"The Evening Gazette" is based on the real-life "New York Evening Graphic", the most sensational of all the "Front Page"-era tabloid papers (critics called it the Porno-Graphic). The paper, owned by Bernarr Macfadden, was published from 1924-32. At the time this film was made, the Graphic had been losing circulation, because its new editor had been trying to make it a more respectable paper, just like in the film. The paper was best known for its "composographs", composite photographs used to create an otherwise unobtainable illustration. Louis Weitzenkorn, who wrote the original play, entitled "Late Night Final", had been a reporter and managing editor on the "Evening Graphic".
One of Edward G. Robinson's favorite films. In Robinson's autobiography, he says: "I loved Randall because he wasn't a gangster. I suspect he was conceived as an Anglo-Saxon. To look at me nobody would believe it, but I enjoyed doing him. He made sense, and thus I'm able to say that Five Star Final is one of my favorite films."

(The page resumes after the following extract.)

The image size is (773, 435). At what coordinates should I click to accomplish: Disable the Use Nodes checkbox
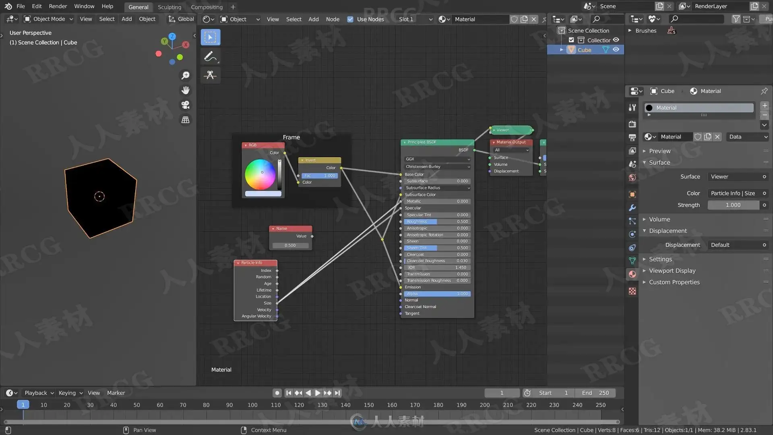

Prior to its release, the film was attacked by censors as "exceedingly dangerous" due to its negative depiction of the press. The censors also objected to the character of Isopod (Boris Karloff). In the earlier drafts of the script, the character of Isopod is a defrocked Catholic priest who betrays his ministerial oath, frequents saloons, and sexually assaults a female reporter in a taxi cab. His role in the film was significantly revised to be less villainous.
Upon the film's release, press baron William Randolph Hearst deemed the film to be an assault upon his Hearst-owned newspapers known for their muck-raking stories and vicious tactics. Hearst pressured the mayor of Boston to ban the film and to issue a public statement decrying its "false" depiction of journalism.